WORK INSTRUCTIONS:
List all lines of the data that include the string "agent".

STUDY MATERIAL:

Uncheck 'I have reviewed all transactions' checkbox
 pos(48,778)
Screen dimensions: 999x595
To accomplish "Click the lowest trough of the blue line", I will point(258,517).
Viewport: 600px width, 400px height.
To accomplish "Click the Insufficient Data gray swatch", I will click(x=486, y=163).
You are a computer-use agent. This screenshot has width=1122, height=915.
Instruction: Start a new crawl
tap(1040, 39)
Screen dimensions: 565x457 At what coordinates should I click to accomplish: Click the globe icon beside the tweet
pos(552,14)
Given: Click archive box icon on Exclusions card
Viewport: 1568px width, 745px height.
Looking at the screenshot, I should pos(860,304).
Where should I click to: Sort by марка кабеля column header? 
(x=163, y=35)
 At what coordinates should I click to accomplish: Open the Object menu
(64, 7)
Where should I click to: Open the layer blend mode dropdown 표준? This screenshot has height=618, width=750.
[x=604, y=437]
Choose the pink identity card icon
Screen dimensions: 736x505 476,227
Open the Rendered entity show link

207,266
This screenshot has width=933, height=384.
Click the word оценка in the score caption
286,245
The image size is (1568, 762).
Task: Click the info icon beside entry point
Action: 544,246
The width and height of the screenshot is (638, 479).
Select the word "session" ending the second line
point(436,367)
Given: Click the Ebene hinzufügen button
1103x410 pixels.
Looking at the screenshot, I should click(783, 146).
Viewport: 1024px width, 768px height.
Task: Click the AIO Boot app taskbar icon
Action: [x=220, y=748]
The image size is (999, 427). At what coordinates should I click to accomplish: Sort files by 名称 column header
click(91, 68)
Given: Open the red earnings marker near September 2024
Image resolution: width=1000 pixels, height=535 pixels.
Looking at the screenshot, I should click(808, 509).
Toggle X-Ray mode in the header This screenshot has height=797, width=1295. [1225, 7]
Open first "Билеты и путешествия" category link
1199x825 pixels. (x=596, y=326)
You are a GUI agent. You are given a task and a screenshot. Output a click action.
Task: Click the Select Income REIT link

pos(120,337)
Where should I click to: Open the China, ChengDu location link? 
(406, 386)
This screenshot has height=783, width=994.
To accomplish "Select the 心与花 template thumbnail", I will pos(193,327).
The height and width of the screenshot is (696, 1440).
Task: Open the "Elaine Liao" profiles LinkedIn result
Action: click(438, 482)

TASK RESULT:
You are a computer-use agent. This screenshot has width=1122, height=915.
You are a GUI agent. You are given a task and a screenshot. Output a click action.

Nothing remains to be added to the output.